▸ Prompt: Needed from the entries below: every line that holds the word "field".
↓
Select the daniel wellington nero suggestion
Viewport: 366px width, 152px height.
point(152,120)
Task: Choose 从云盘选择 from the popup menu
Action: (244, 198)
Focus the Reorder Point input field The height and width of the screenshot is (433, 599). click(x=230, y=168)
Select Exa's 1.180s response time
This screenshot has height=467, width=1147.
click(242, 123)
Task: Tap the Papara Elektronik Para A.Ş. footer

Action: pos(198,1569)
↑
↓
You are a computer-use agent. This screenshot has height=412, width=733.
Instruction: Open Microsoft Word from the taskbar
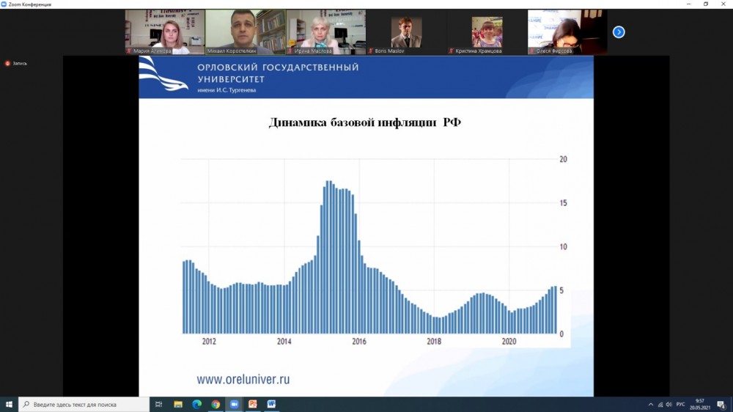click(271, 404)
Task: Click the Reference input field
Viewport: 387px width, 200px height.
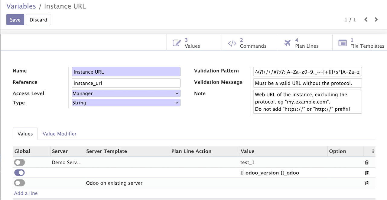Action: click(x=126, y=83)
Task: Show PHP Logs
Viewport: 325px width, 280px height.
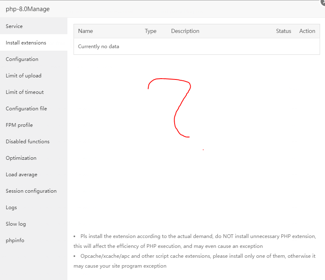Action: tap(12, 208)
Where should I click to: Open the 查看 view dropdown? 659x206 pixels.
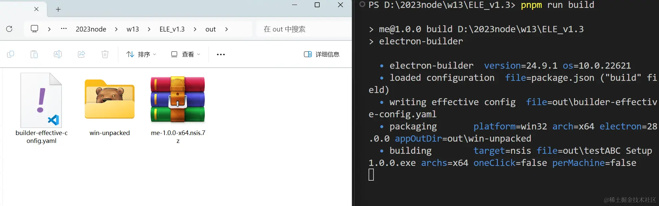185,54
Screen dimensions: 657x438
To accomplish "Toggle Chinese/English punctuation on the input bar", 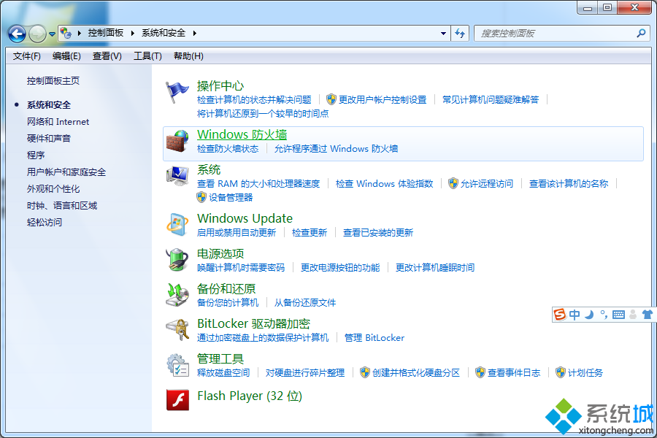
↑
▸ Reply:
Focus the Reorder Point input field The height and width of the screenshot is (433, 599). click(x=230, y=168)
Task: Click the Reference input field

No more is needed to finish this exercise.